Wilfred Owen
Autor: Shabahat Rizwi • April 26, 2017 • Creative Writing • 1,369 Words (6 Pages) • 859 Views
“Disabled” is about a veteran with a physical disability, telling his life story. Wilfred Owen’s approach to poetry helped people understand the reality of war because Owen’s poetry stresses the human cost. He stated that his subject was ‘the pity of war’. Auden’s “Refugee Blues” portrays the Jews, who were forced to flee when Hitler came power and they were rounded up and killed or imprisoned under the Nazi regime. Both “Disabled” and “Refugee Blues” have a main purpose, to feel evoke for the victims.

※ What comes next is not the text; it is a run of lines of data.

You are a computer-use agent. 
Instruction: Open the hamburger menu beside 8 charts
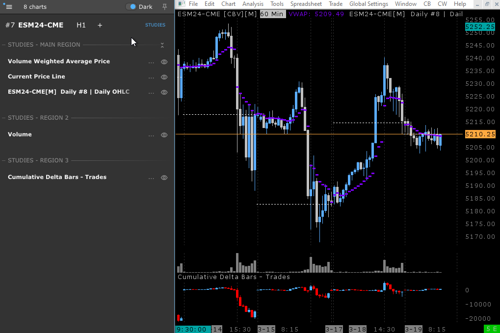tap(8, 7)
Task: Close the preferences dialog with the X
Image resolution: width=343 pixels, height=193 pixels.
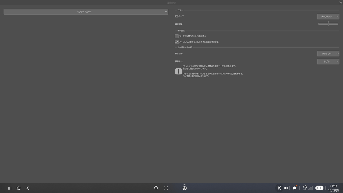Action: pos(340,3)
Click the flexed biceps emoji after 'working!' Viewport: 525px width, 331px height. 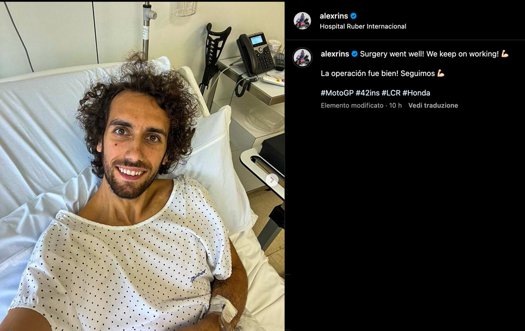[x=505, y=54]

“Disabled” consists of seven stanzas, covering the past and present of the soldier’s life. The first stanza presents the pitiful figure of the injured soldier, now merely an observer of life around him. Already, the reader feels in a privileged position, because they have not had first-hand experience of what it is like to have such a traumatic experience, being an amputee, and the reader is merely an observer. We cannot help but see the link between the pity we feel and the pity doled out to the victim referenced at the end of the poem. Interestingly this is not the emotion that he longs for. We see early in the poem how much he enjoyed the attention of girls and the admiration of his teammates on the football pitch. The victim, now seated near a window, hears male children playing in the park, “saddening” him until sleep ‘mothered’ the voices from him. The reader has assumed, that the victim is saddened by the memories of past times, when he, too, would play in the park with his friends. The point here is to show his separation from society and to stress the effects of war by comparing his life before, and after injury.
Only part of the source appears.